» **How to complete this task**
Lines before the one containing "Clear the search box with the circle icon" are not wanted. Transcribe that line and all after it exactly, to the end of the entries.

== Segment start ==

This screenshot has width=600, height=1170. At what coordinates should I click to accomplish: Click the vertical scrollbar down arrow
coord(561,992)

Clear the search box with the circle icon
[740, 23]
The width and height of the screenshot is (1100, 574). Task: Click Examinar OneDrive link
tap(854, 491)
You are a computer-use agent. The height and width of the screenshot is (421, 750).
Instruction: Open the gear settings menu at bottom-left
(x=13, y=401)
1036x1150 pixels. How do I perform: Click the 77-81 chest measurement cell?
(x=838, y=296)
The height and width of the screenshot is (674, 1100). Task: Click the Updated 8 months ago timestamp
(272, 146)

== Segment end ==

» **Task output**
Clear the search box with the circle icon
[740, 23]
The width and height of the screenshot is (1100, 574). Task: Click Examinar OneDrive link
tap(854, 491)
You are a computer-use agent. The height and width of the screenshot is (421, 750).
Instruction: Open the gear settings menu at bottom-left
(x=13, y=401)
1036x1150 pixels. How do I perform: Click the 77-81 chest measurement cell?
(x=838, y=296)
The height and width of the screenshot is (674, 1100). Task: Click the Updated 8 months ago timestamp
(272, 146)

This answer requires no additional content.